Islam Nusantara
Sarlito Wirawan Sarwono ; Guru Besar Fakultas Psikologi Universitas
Indonesia
|
KORAN SINDO, 21 Juni 2015
Saya punya kebiasaan
jalan kaki santai setiap pagi di kompleks perumahan tempat tinggal saya dan
kampung sekitarnya. Maka, pada hari pertama Ramadan 1436 H (18 Juni 2015)
ini, saya pun tetap melakukan kebiasaan saya itu.
Tetapi, berbeda dari
biasanya, pada pagi ini warung-warung makan dan pedagang kaki lima (PKL)
penjual gorengan semuanya tutup. PKL tukang sayur yang biasanya ada beberapa,
cuma tinggal satu. Begitu juga orang-orang yang biasa berolahraga pagi
bersama saya (ada yang jogging, bersepeda, ada yang mengajak anjingnya, ada
yang mengajak dua anjingnya, ada yang mengajak istrinya, bahkan ada yang
mengajak dua istrinya... jangan ketawa, ini serius, loh), tiba-tiba sebagian
besar menghilang.
Digantikan oleh
beberapa kelompok anak-anak yang sepertinya libur sekolah dan memilih untuk
tidak tidur lagi sesudah sahur, melainkan berjalan- jalan bersama temanteman.

◆ **PETUNJUK TUGAS**
**A)** Salin ulang seluruh kutipan tentang Islam Nusantara tanpa mengubah apa pun.
**B)** Di dalam catatan, tulis kembali baris-baris antara baris yang memuat "Given: Open the" dan baris yang memuat "Looking at the screenshot, I should 1242,223.", kedua baris itu ikut disertakan. Ganti "table toolbar" dengan "data toolbar" dan biarkan bagian lainnya tetap sama.

◆ **DATA YANG DIBERIKAN**
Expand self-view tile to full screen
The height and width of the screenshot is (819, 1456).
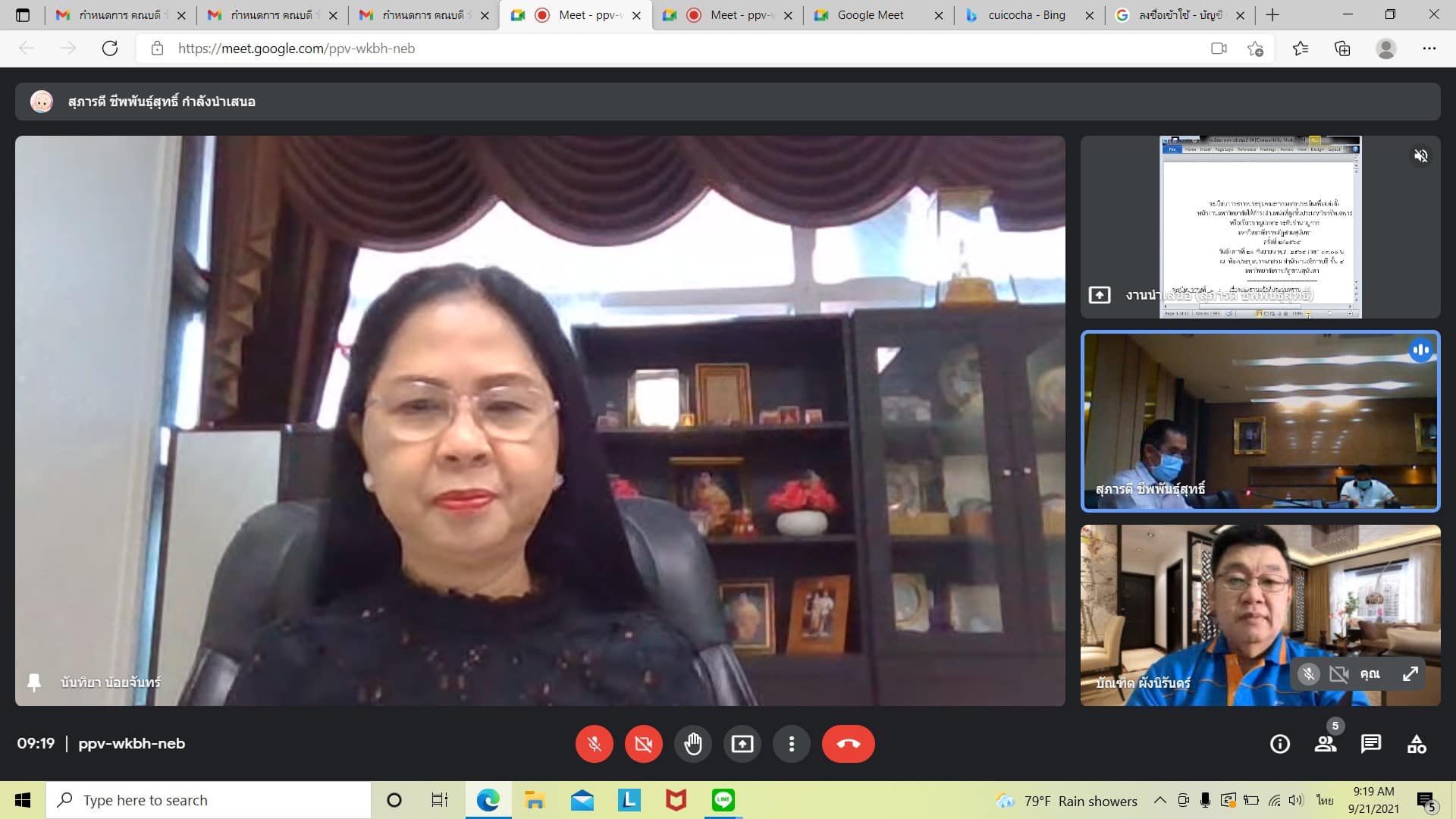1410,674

* * *

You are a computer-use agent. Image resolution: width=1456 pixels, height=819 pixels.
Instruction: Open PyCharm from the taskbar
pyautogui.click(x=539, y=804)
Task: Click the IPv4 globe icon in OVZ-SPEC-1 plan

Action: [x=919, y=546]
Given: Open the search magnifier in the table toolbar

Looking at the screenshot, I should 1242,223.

---

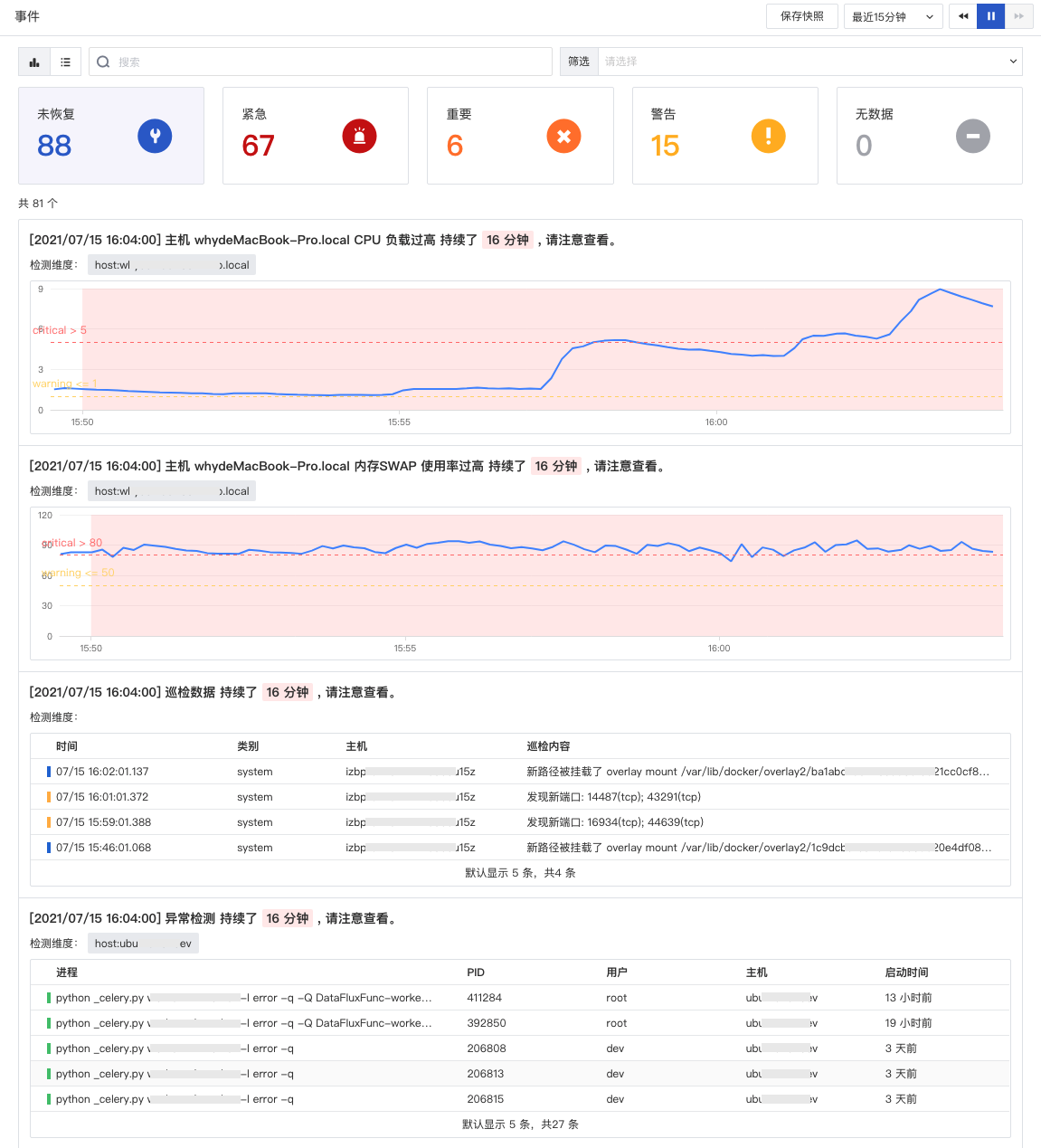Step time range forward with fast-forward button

◆ **JAWABAN TIAP TUGAS**
**A)**
Islam Nusantara
Sarlito Wirawan Sarwono ; Guru Besar Fakultas Psikologi Universitas
Indonesia
|
KORAN SINDO, 21 Juni 2015
Saya punya kebiasaan
jalan kaki santai setiap pagi di kompleks perumahan tempat tinggal saya dan
kampung sekitarnya. Maka, pada hari pertama Ramadan 1436 H (18 Juni 2015)
ini, saya pun tetap melakukan kebiasaan saya itu.
Tetapi, berbeda dari
biasanya, pada pagi ini warung-warung makan dan pedagang kaki lima (PKL)
penjual gorengan semuanya tutup. PKL tukang sayur yang biasanya ada beberapa,
cuma tinggal satu. Begitu juga orang-orang yang biasa berolahraga pagi
bersama saya (ada yang jogging, bersepeda, ada yang mengajak anjingnya, ada
yang mengajak dua anjingnya, ada yang mengajak istrinya, bahkan ada yang
mengajak dua istrinya... jangan ketawa, ini serius, loh), tiba-tiba sebagian
besar menghilang.
Digantikan oleh
beberapa kelompok anak-anak yang sepertinya libur sekolah dan memilih untuk
tidak tidur lagi sesudah sahur, melainkan berjalan- jalan bersama temanteman.

**B)**
Given: Open the search magnifier in the data toolbar

Looking at the screenshot, I should 1242,223.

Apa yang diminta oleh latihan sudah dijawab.